Sur cinayetleri davasında şok karar! Ayşenur'un ailesi harekete geçti

Sur cinayetleri davasında şok karar! Ayşenur'un ailesi harekete geçti
Haberler
Güncelleme:
Haberler
Twitter'da Paylaş Facebook'da Paylaş WhatsApp'da Paylaş

İstanbul Cumhuriyet Başsavcılığı, 4 Ekim 2024'te yaşanan kamuoyunda "Sur Cinayeti" olarak bilinen ve Ayşenur Halil'le İkbal Uzuner'in hayatını kaybettiği olayla ilgili yürütülen soruşturmada; katil zanlısı Semih Çelik'in ölmesi nedeniyle kovuşturmaya yer olmadığına karar verdi. Karara itiraz eden Ayşenur Halil'in ailesi ise takipsizliğin kaldırılmasını ve etkin soruşturma yürütülmesini talep etti.
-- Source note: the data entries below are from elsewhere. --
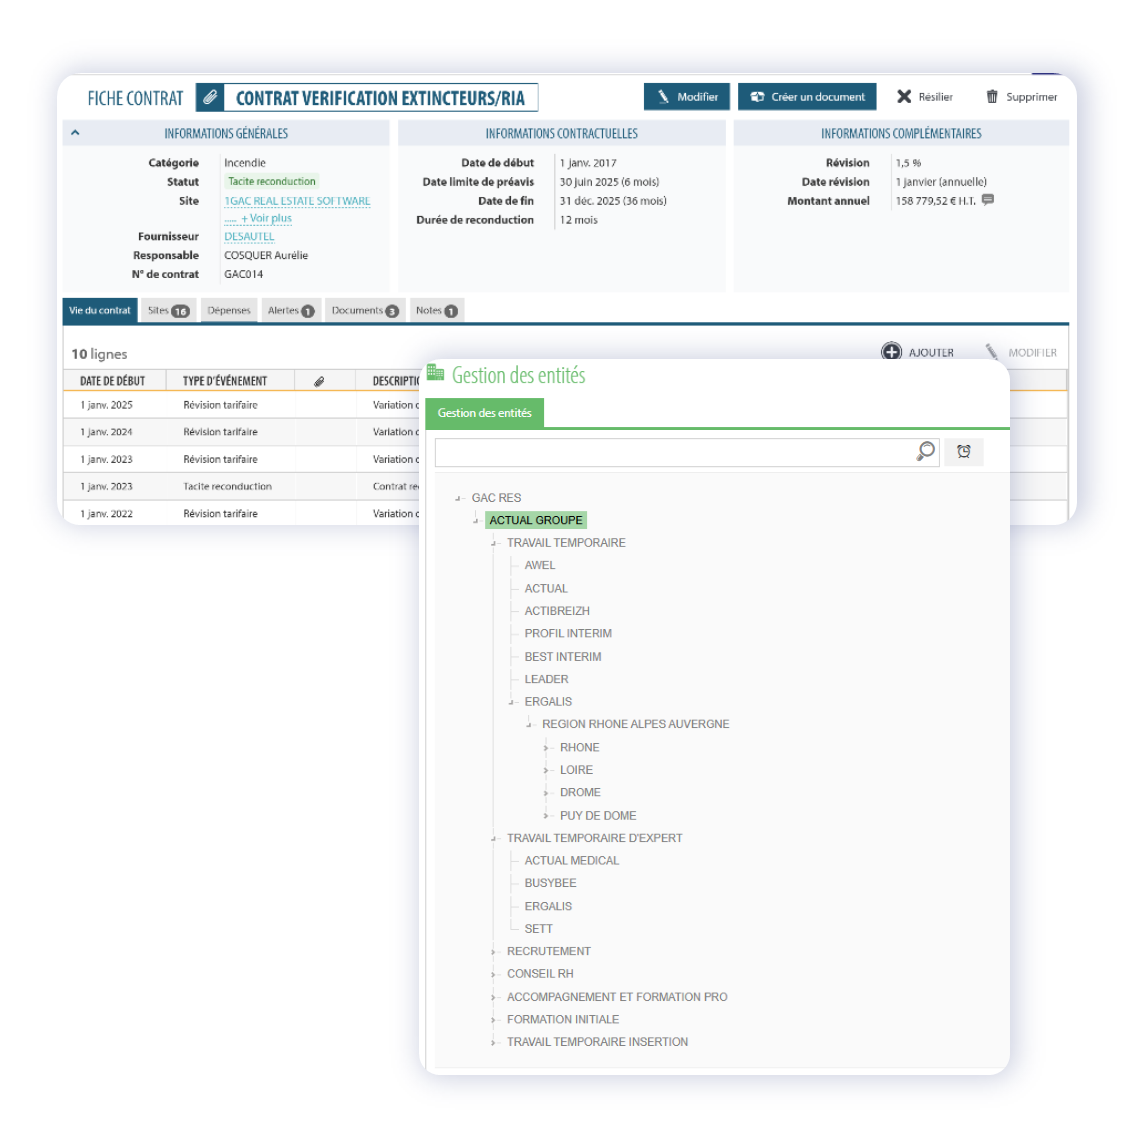This screenshot has width=1134, height=1134.
Task: Click the paperclip icon beside contract title
Action: tap(210, 98)
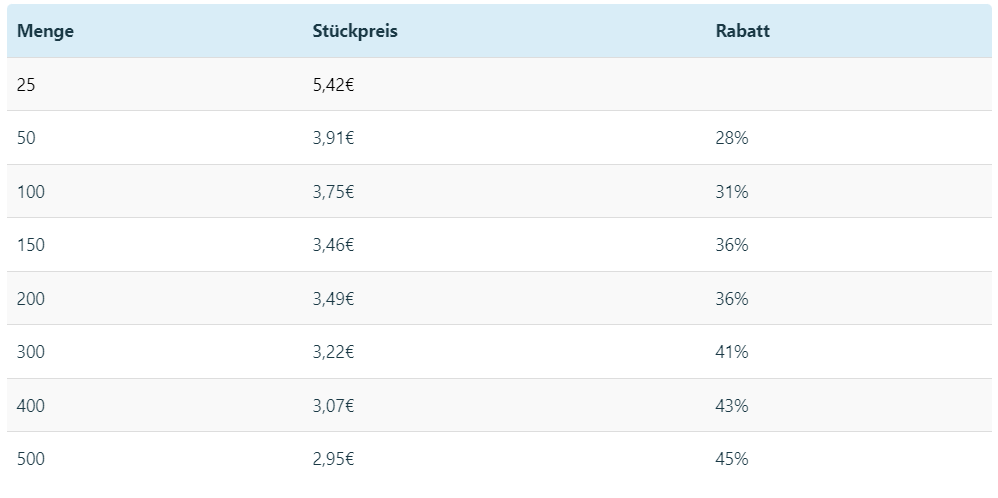
Task: Select the quantity 300 row
Action: pyautogui.click(x=499, y=352)
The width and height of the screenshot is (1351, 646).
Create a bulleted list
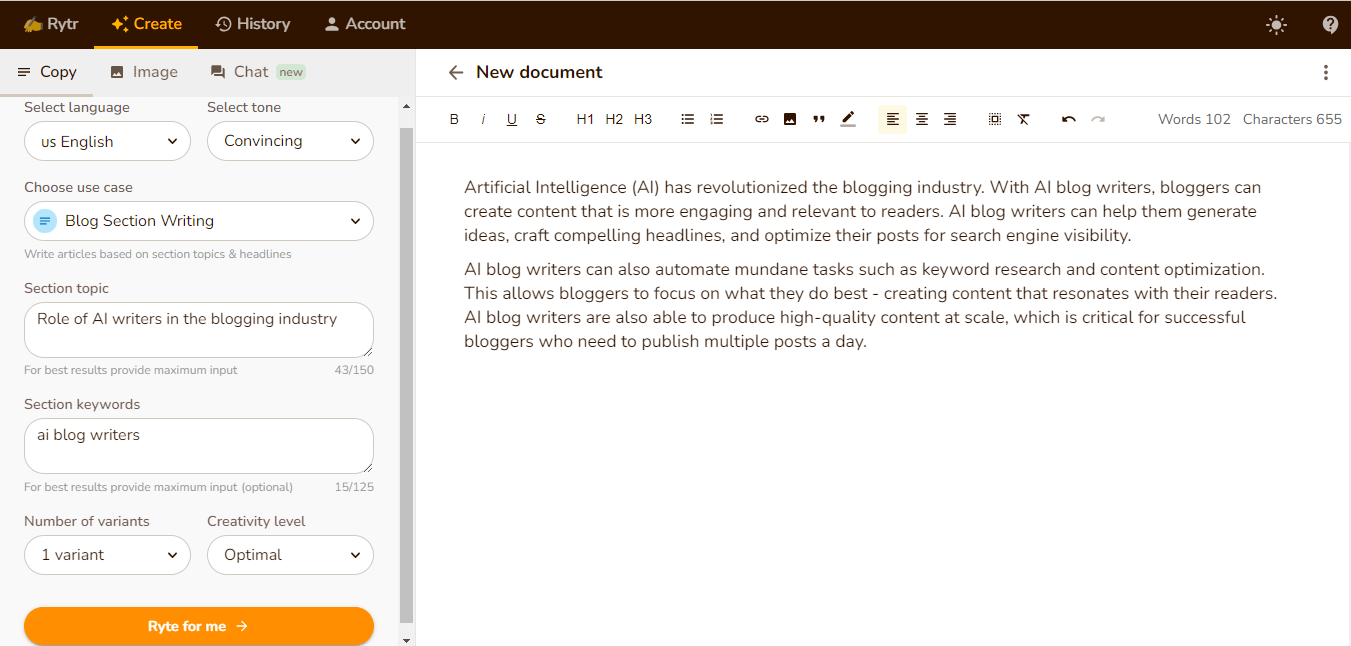tap(688, 119)
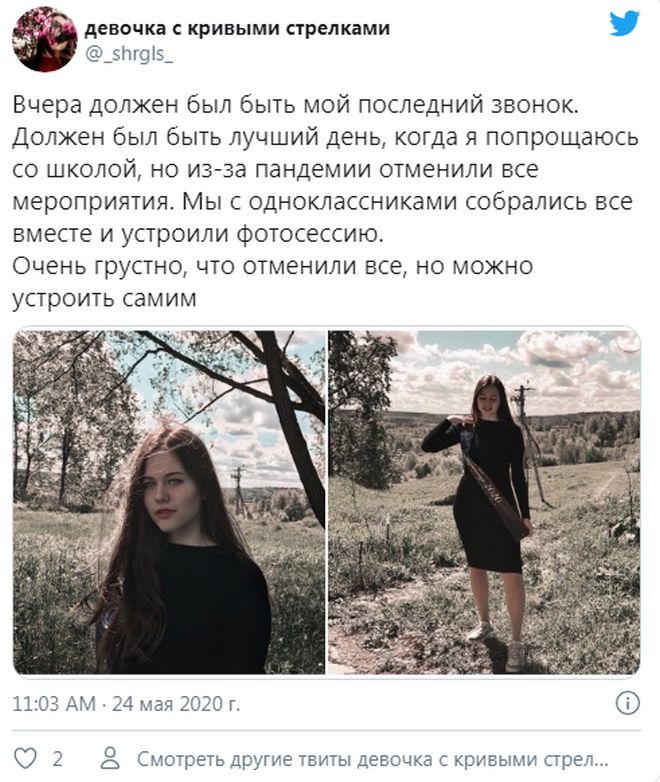The width and height of the screenshot is (660, 782).
Task: Like the tweet with the heart icon
Action: click(25, 759)
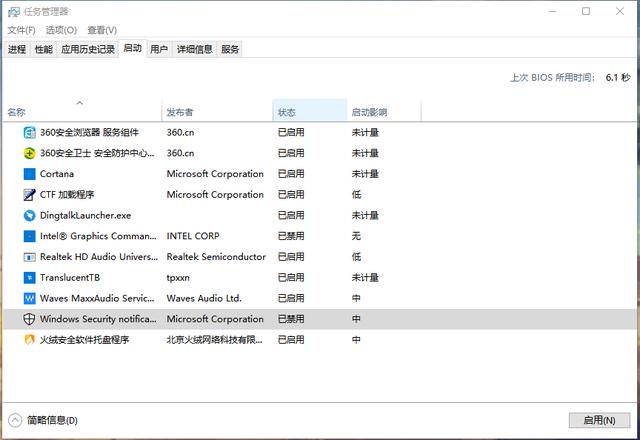Image resolution: width=640 pixels, height=440 pixels.
Task: Select the Windows Security notification shield icon
Action: tap(30, 319)

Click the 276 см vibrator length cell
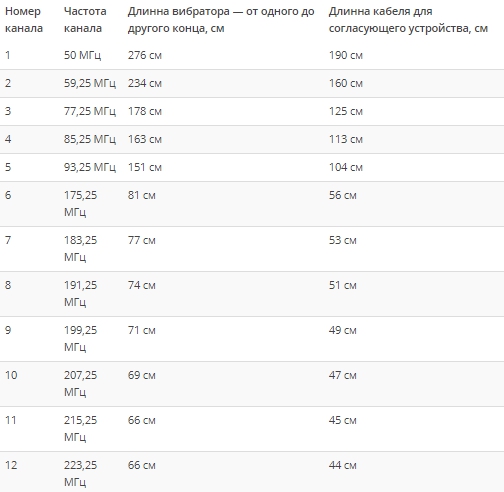coord(145,55)
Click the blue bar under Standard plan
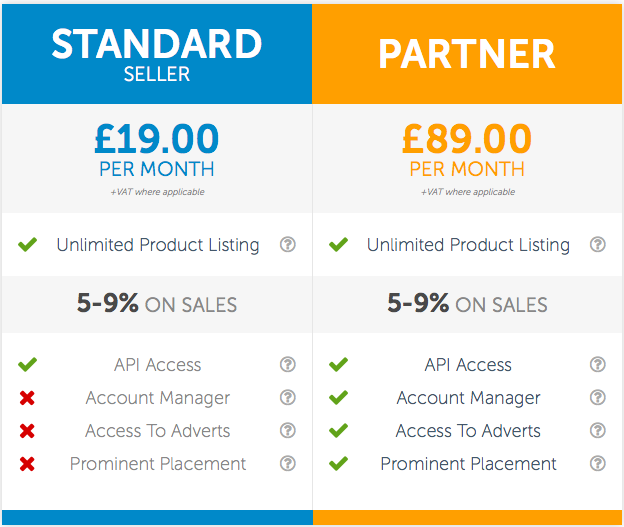624x527 pixels. 157,517
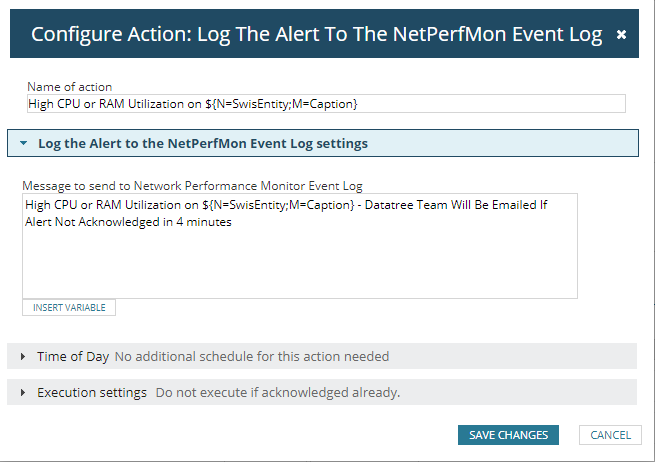Expand the Execution settings arrow
655x462 pixels.
coord(23,393)
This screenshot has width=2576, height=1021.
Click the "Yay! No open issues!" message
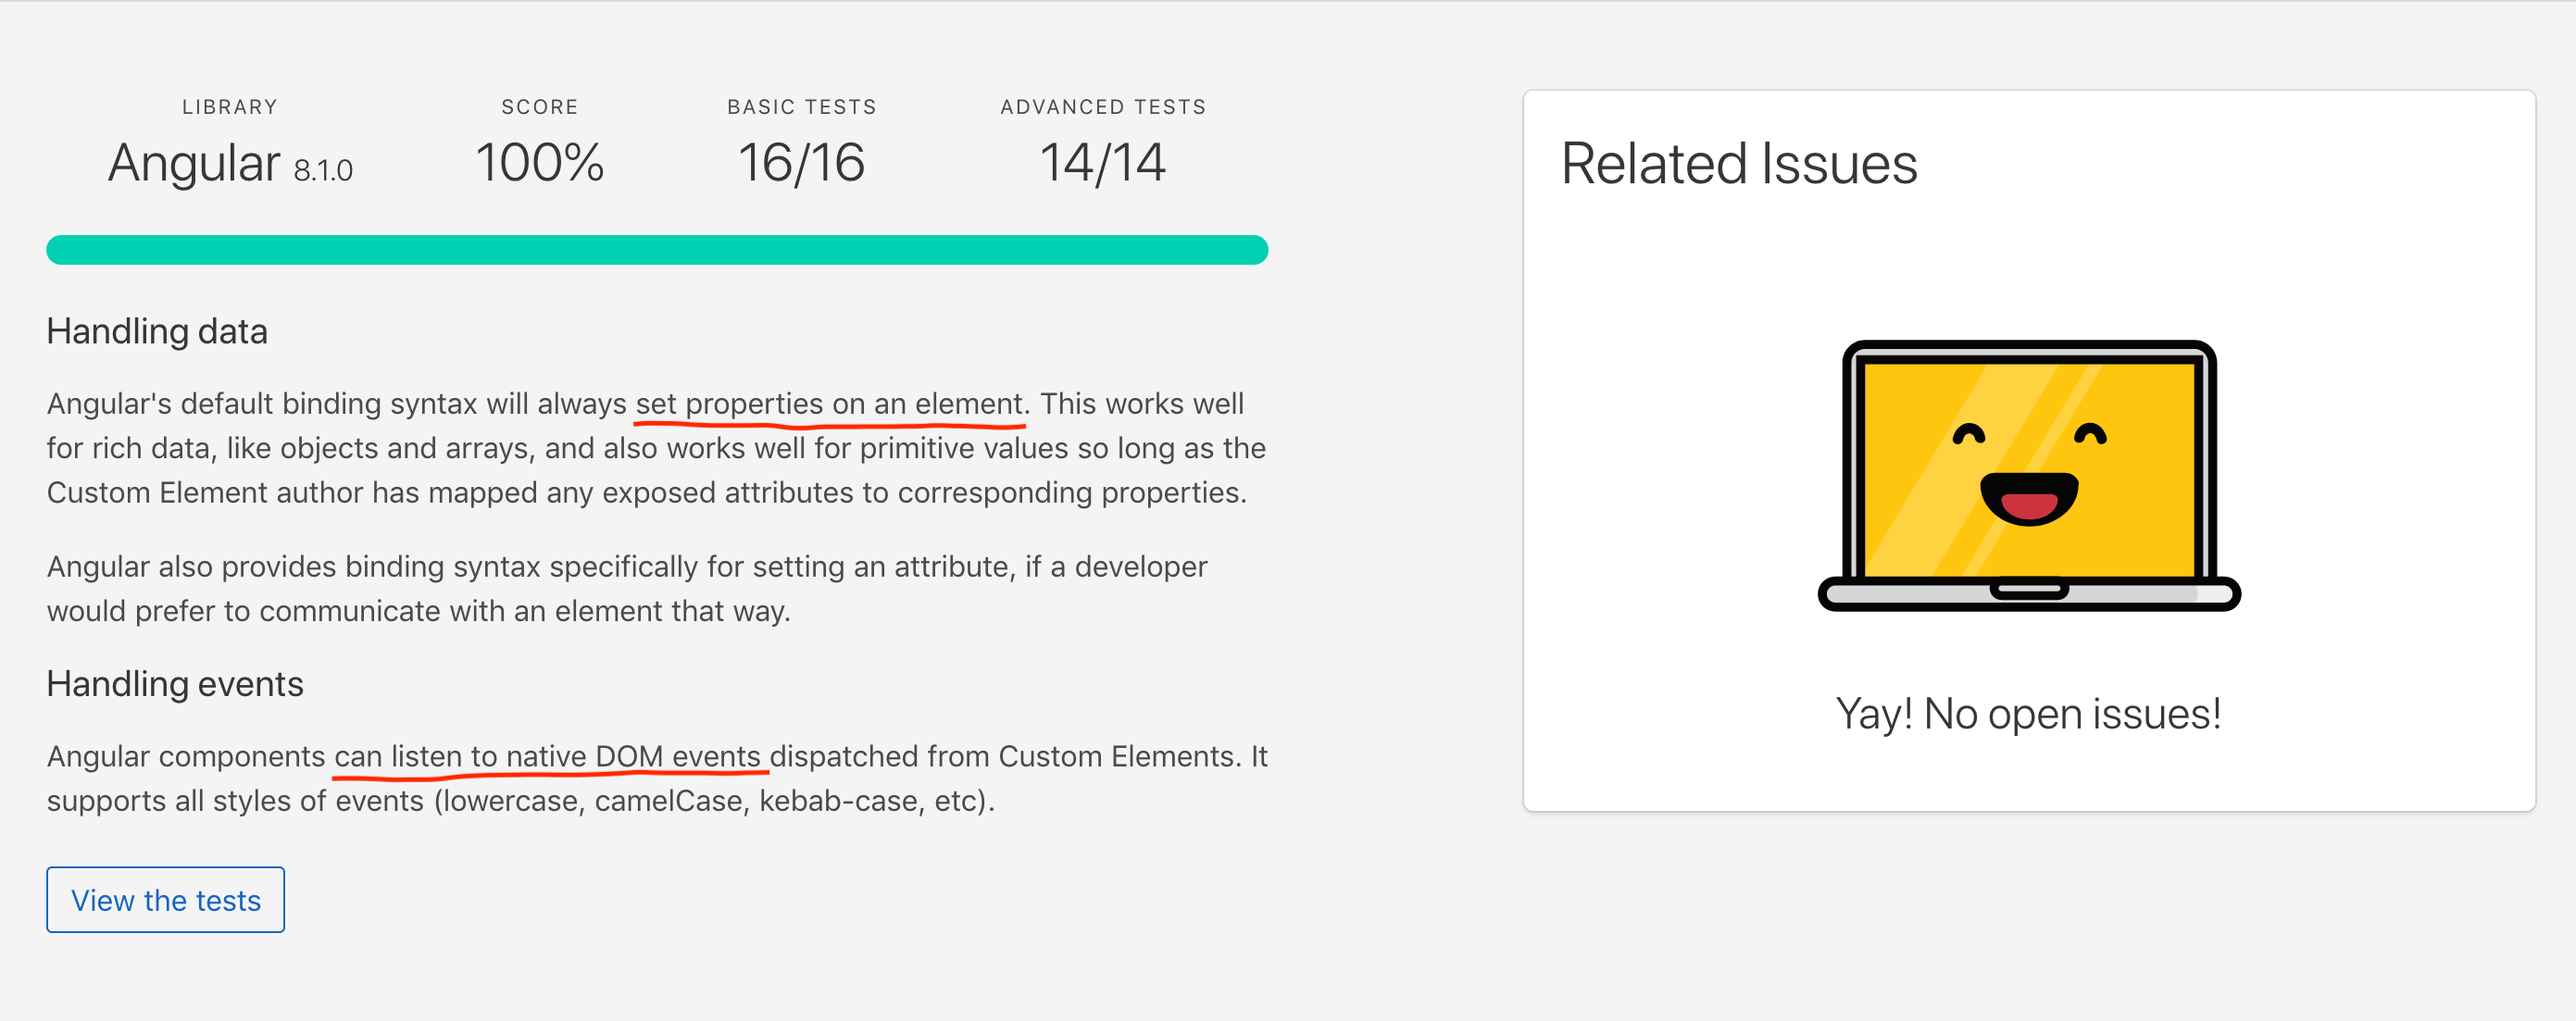pyautogui.click(x=2028, y=714)
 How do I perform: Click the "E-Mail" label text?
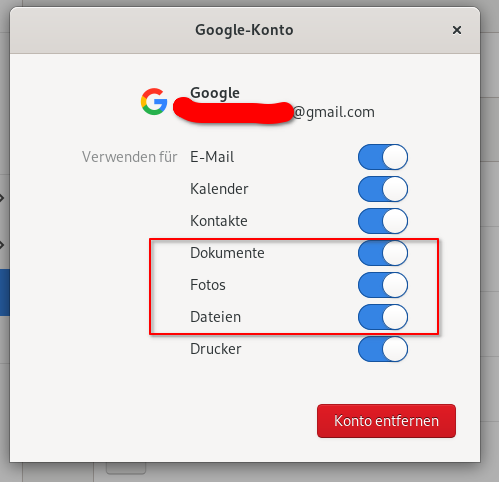click(x=212, y=157)
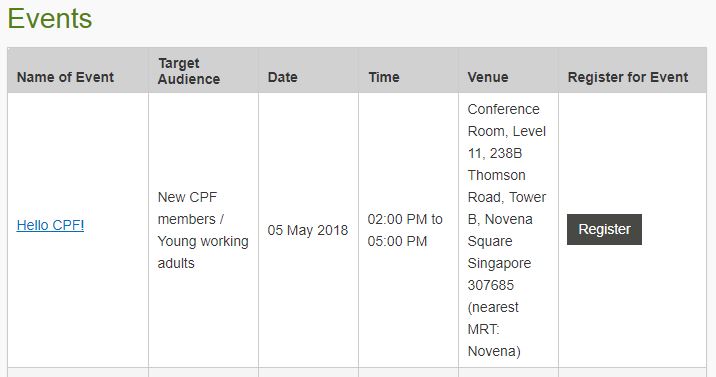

Türkiye, 4 Ekim 2024'te Fatih Edirnekapı Surları'ndaki vahşeti aylarca konuştu. 19 yaşındaki Semih Çelik, yaşıtı Ayşenur Halil ve İkbal Uzuner'i feci şekilde katletti. Olay infiale neden olurken, İstanbul Cumhuriyet Başsavcılığı katil zanlısı Semih Çelik'in ölmesi gerekçesiyle kovuşturmaya yer olmadığına (KYOK) karar vermişti.

"KRİTİK DELİLLERE ULAŞILMADI"

Sabah'ın haberine göre, dosyada müşteki Yusuf Halil'in vekili Av. Betül Zağlı Topal tarafından İstanbul Sulh Ceza Hakimliğine sunulan itiraz dilekçesinde, soruşturmanın eksik ve yüzeysel yürütüldüğü, özellikle olayda hayatını kaybeden Ayşenur Halil'in cep telefonunun açılmadığı ve kritik dijital delillere ulaşılmadığı vurgulandı.

ÜÇÜNCÜ ŞAHISLARA DİKKAT ÇEKTİLER

Karara itiraz eden Ayşenur Halil'in ailesi, "Soruşturma eksik ve yüzeysel yürütüldü. Katilin bilgisayarındaki veriler suç öncesi silindi, planlı hareket etti. Üçüncü şahıslar soruşturulmadı. Telefonu halen bulunamadı" diyerek takipsizliğin kaldırılmasını ve etkin soruşturma yürütülmesini talep etti.

KATİL TÜM VERİLERİ SİLDİ

İtiraz dilekçesinde, şüpheli Semih Çelik'in bilgisayarında yer alan verilerin suç öncesinde silindiğine dikkat çekilerek, şüphelinin planlı hareket ettiğine dair güçlü emareler bulunduğu belirtildi.

Ayrıca, Çelik'in olay günü telefonla görüşme yaptığı, ancak olay yerinde telefonunun bulunamadığı ifade edildi.

AYŞEGÜL'ÜN TELEFONU KIRILAMADI

Dilekçede özellikle dikkat çeken bir diğer unsur ise olayla bağlantılı olabilecek üçüncü kişilere yönelik yeterli araştırmanın yapılmamış olması. Şüphelinin telefonunun kimler tarafından alındığı, olay yerindeki kamera kayıtlarının incelenip incelenmediği ve delillerin BTK kayıtlarıyla desteklenip desteklenmediği netlik kazanmadı.

Aile, Ayşenur Halil'in telefonun şifresinin çözülememesinin de olayın aydınlatılması açısından kilit önemde olduğunu vurguladı.